Source data:
————

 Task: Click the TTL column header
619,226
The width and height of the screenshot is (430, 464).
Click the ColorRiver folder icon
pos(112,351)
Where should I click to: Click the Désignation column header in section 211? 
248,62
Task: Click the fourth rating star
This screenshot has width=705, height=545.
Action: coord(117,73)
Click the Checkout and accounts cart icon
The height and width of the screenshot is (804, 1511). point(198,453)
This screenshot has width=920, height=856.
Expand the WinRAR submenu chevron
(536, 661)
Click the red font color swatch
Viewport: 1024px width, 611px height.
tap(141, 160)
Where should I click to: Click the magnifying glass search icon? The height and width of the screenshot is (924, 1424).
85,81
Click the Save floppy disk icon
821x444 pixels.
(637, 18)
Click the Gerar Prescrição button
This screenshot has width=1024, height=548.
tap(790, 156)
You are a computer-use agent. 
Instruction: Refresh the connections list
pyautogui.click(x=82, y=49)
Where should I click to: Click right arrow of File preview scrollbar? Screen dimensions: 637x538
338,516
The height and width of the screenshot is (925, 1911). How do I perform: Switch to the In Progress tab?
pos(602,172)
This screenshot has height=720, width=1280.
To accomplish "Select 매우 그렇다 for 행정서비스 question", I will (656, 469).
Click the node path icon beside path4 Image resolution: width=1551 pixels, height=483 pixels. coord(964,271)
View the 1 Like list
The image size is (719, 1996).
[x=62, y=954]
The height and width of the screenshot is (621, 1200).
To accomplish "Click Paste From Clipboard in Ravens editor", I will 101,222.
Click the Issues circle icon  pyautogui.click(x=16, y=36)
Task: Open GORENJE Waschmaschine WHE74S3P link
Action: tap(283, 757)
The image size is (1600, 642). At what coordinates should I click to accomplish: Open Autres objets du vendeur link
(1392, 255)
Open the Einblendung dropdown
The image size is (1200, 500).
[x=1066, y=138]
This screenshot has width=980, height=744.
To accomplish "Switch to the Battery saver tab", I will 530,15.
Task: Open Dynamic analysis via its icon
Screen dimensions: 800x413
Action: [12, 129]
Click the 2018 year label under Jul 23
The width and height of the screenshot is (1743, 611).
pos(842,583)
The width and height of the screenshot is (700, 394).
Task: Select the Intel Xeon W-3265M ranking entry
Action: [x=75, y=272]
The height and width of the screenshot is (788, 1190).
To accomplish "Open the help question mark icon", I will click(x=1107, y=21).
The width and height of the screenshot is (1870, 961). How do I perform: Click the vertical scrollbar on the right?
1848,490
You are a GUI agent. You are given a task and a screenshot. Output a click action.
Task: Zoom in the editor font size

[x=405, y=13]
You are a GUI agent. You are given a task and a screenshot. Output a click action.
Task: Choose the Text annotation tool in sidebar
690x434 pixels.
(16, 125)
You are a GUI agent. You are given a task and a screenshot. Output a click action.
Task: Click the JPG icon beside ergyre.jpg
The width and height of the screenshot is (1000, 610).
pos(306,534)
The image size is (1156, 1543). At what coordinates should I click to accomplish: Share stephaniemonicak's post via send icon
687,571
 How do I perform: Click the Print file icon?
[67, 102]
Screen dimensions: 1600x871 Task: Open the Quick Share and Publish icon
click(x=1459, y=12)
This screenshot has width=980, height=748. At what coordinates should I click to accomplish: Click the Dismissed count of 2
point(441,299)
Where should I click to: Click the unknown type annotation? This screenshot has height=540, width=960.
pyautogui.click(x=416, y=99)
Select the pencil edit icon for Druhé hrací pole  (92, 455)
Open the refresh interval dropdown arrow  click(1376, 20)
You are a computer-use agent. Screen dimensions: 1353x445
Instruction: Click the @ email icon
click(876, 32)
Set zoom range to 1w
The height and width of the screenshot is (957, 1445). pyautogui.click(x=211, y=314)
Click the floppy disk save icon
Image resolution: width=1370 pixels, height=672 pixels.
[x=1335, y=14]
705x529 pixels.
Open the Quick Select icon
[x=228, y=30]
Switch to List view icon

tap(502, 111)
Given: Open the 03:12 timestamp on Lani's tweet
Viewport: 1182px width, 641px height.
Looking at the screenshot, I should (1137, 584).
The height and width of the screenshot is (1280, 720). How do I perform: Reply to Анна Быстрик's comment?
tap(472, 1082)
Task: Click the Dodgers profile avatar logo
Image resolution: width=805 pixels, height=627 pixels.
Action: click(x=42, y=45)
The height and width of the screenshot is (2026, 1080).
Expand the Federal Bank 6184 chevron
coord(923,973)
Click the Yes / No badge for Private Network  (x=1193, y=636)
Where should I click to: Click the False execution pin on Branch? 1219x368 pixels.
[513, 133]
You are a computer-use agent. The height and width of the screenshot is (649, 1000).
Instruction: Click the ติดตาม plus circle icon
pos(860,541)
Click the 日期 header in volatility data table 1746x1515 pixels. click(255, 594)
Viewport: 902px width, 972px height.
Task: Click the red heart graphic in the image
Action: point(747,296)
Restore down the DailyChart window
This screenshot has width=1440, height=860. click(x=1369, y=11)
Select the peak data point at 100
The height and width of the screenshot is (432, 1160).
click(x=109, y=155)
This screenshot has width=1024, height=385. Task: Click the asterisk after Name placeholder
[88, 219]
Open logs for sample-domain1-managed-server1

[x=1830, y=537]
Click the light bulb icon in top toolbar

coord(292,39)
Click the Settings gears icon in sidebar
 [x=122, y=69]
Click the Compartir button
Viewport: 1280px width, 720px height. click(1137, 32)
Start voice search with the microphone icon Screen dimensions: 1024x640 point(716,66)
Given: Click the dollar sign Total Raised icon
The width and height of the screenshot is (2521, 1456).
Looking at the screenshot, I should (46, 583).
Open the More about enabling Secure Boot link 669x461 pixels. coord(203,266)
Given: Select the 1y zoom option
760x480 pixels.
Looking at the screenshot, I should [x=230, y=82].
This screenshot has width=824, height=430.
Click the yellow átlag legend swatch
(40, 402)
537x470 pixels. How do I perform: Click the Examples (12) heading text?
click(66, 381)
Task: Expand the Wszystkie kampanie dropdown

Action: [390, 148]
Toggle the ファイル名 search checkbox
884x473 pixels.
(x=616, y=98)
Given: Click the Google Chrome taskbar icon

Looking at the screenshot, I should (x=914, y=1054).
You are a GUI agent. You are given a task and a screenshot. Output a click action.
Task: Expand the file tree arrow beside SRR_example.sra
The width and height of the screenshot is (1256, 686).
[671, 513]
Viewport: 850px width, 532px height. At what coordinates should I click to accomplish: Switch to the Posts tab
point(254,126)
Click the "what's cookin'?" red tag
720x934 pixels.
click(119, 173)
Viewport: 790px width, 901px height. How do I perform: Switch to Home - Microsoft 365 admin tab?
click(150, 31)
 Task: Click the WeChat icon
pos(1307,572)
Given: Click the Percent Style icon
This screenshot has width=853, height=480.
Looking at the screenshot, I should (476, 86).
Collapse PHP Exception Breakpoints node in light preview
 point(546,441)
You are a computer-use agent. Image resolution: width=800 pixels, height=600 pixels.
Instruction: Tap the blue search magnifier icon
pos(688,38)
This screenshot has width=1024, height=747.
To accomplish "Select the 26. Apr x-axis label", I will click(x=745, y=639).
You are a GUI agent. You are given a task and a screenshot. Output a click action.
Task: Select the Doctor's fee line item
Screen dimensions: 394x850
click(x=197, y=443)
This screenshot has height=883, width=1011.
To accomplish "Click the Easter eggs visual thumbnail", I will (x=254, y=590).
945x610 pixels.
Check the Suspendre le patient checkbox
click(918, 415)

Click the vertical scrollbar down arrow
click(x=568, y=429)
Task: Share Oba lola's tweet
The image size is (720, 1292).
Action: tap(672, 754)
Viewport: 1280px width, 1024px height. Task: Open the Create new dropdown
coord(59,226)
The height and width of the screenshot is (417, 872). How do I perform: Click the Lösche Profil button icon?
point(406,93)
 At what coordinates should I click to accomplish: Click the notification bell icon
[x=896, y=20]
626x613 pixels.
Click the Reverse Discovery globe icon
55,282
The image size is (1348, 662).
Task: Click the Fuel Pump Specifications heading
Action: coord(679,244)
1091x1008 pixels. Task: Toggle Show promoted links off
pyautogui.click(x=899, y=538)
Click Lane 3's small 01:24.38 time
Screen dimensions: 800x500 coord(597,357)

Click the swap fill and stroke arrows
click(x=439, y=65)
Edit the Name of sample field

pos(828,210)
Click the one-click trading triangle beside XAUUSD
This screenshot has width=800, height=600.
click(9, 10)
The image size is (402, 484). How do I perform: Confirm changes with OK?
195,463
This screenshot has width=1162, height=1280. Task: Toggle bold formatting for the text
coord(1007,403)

————

Task item:
Within the listing above, extract exactly the lines from the line with "The width and height of the screenshot is (2521, 1456)." to the line with "Given: Click the Percent Style icon", the two named lines included, and no others.

Task response:
The width and height of the screenshot is (2521, 1456).
Looking at the screenshot, I should (46, 583).
Open the More about enabling Secure Boot link 669x461 pixels. coord(203,266)
Given: Select the 1y zoom option
760x480 pixels.
Looking at the screenshot, I should [x=230, y=82].
This screenshot has width=824, height=430.
Click the yellow átlag legend swatch
(40, 402)
537x470 pixels. How do I perform: Click the Examples (12) heading text?
click(66, 381)
Task: Expand the Wszystkie kampanie dropdown

Action: [390, 148]
Toggle the ファイル名 search checkbox
884x473 pixels.
(x=616, y=98)
Given: Click the Google Chrome taskbar icon

Looking at the screenshot, I should (x=914, y=1054).
You are a GUI agent. You are given a task and a screenshot. Output a click action.
Task: Expand the file tree arrow beside SRR_example.sra
The width and height of the screenshot is (1256, 686).
[671, 513]
Viewport: 850px width, 532px height. At what coordinates should I click to accomplish: Switch to the Posts tab
point(254,126)
Click the "what's cookin'?" red tag
720x934 pixels.
click(119, 173)
Viewport: 790px width, 901px height. How do I perform: Switch to Home - Microsoft 365 admin tab?
click(150, 31)
 Task: Click the WeChat icon
pos(1307,572)
Given: Click the Percent Style icon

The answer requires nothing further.